Excerpt:
☆ ☆ ☆
The to_search_text() method on CodeChunk is doing real work here. It concatenates the docstring, signature, and code body before embedding. This means a query like "parse JSON configuration files" can match a function whose docstring says "parse configuration" even if the function body just calls json.loads.

Query and Generation

Retrieval is straightforward. Embed the query, find nearest neighbors, pass the chunks to a local LLM:

def search_code(query: str, n_results: int = 5) -> list[dict]:
    query_embedding = embed_chunk(query)
    results = collection.query(
        query_embeddings=[query_embedding],
        n_results=n_results
    )
    return [
        {
            "content": doc,
            "metadata": meta
        }
        for doc, meta in zip(results["documents"][0], results["metadatas"][0])
    ]

def answer_code_question(question: str) -> str:
    chunks = search_code(question)

    context = "\n\n".join([
        f"# {c['metadata']['file_path']} (line {c['metadata']['start_line']})\n{c['content']}"
        for c in chunks
    ])

    response = requests.post(
        "http://localhost:11434/api/chat",
        json={
            "model": "llama3.1:8b",
            "messages": [
                {
                    "role": "system",
                    "content": "You are a code assistant. Answer questions about the codebase using only the provided code snippets."
                },
                {
                    "role": "user",
                    "content": f"Code context:\n{context}\n\nQuestion: {question}"
                }
            ],
            "stream": False,
        }
    )

    return response.json()["message"]["content"]

Where This Breaks Down

Single-function retrieval works well. The failure mode is cross-file reasoning: "trace what happens when a user submits an order" requires understanding call chains that span multiple files. The retrieved chunks might include submit_order, validate_cart, and charge_payment, but the LLM has to infer the connections from context that was never retrieved.

This is the same class of problem that makes vector search insufficient for relational queries in general. When your queries involve multi-hop relationships, the graph structure of your code (function calls, class inheritance, module imports) carries information that embeddings cannot capture. The approach described in GraphRAG for relational retrieval applies here: augment vector search with a graph that explicitly encodes call relationships, then traverse the graph to expand retrieved context with the functions that the matched function calls and is called by.
☆ ☆ ☆
Aim of the exercise: Revise the code search excerpt between "Retrieval is straightforward." and "query_embedding = embed_chunk(query)", inclusive, putting "closest matches" in place of "nearest neighbors".

Dataset records:
☆ ☆ ☆
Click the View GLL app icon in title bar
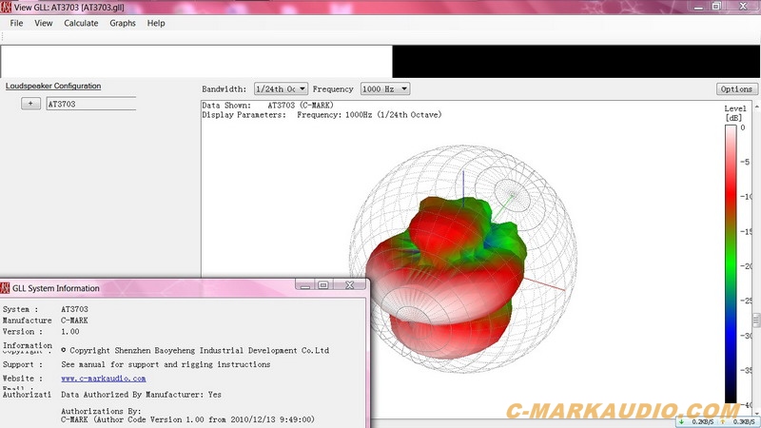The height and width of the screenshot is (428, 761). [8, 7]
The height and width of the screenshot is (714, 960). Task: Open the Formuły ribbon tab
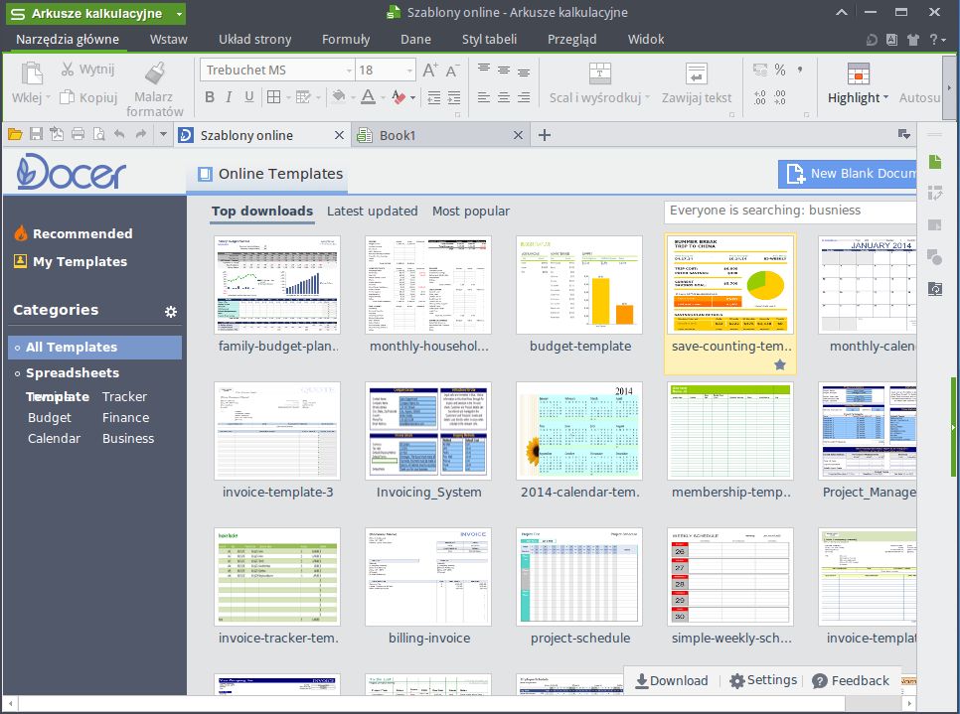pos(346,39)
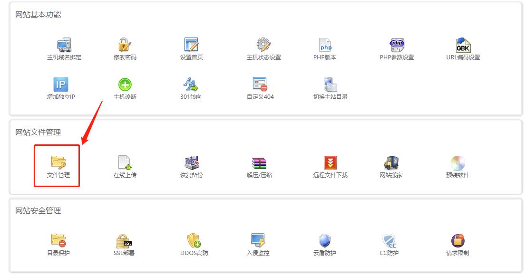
☆ ☆ ☆
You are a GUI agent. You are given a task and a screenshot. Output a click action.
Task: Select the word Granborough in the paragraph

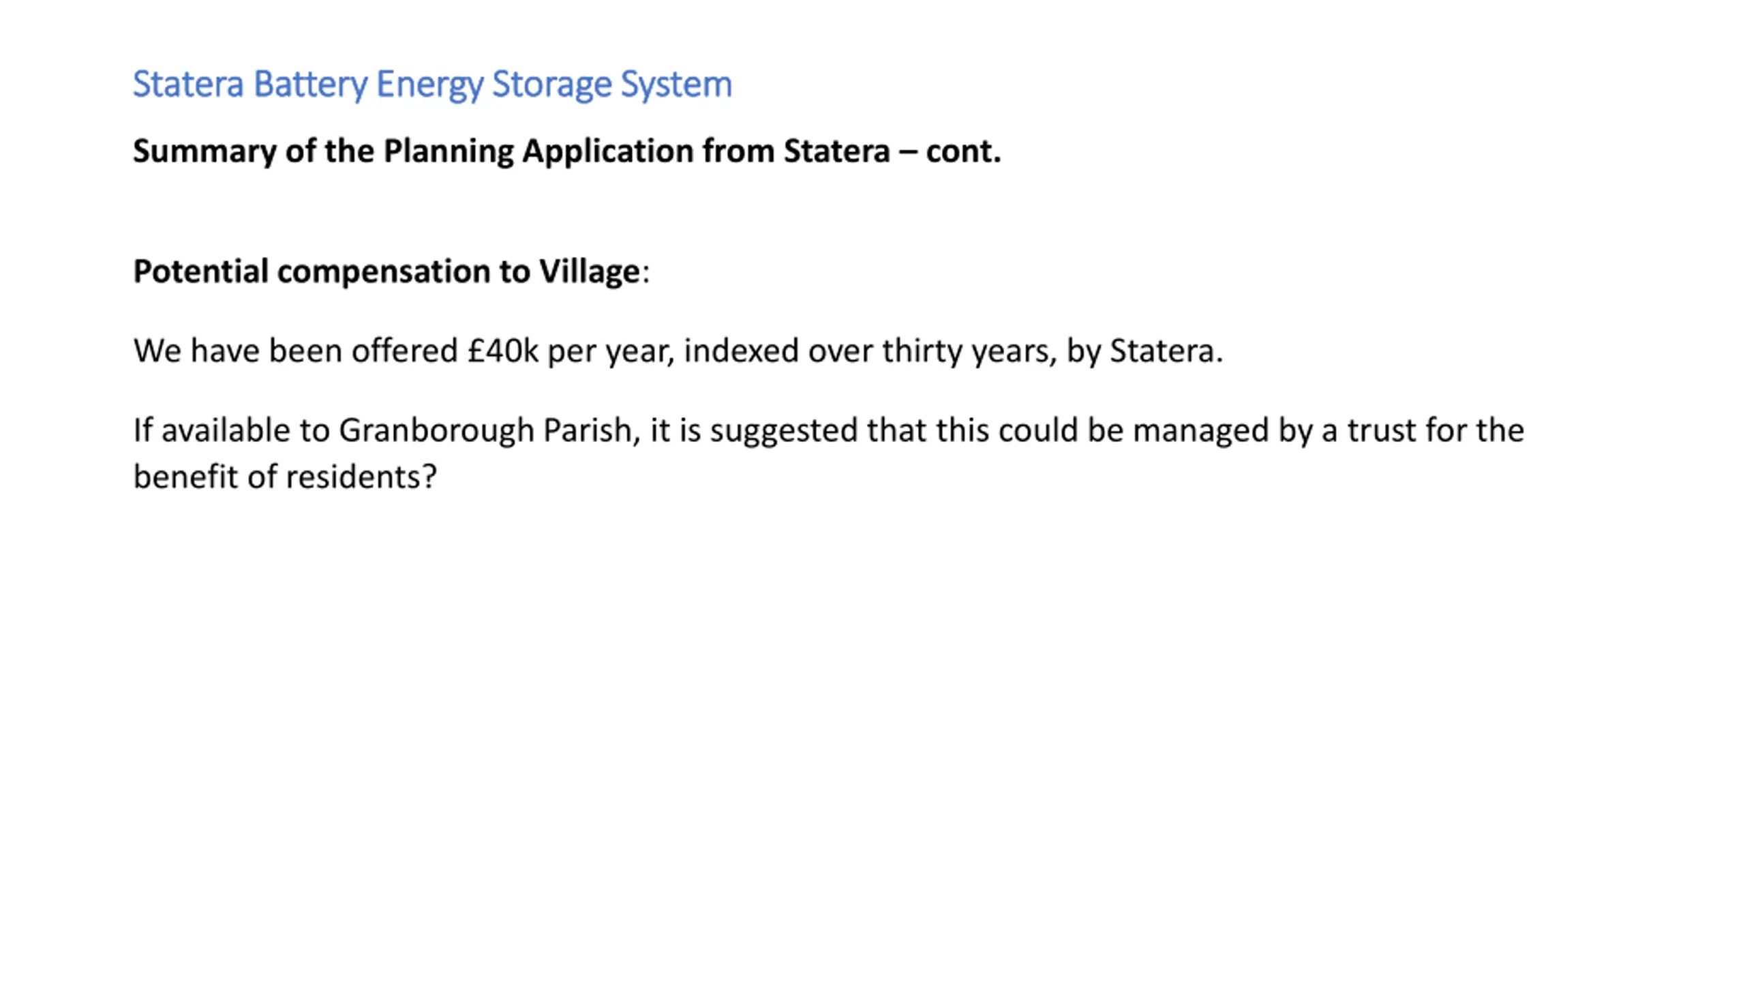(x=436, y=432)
☆ ☆ ☆
Worked solution:
Retrieval is straightforward. Embed the query, find closest matches, pass the chunks to a local LLM:

def search_code(query: str, n_results: int = 5) -> list[dict]:
    query_embedding = embed_chunk(query)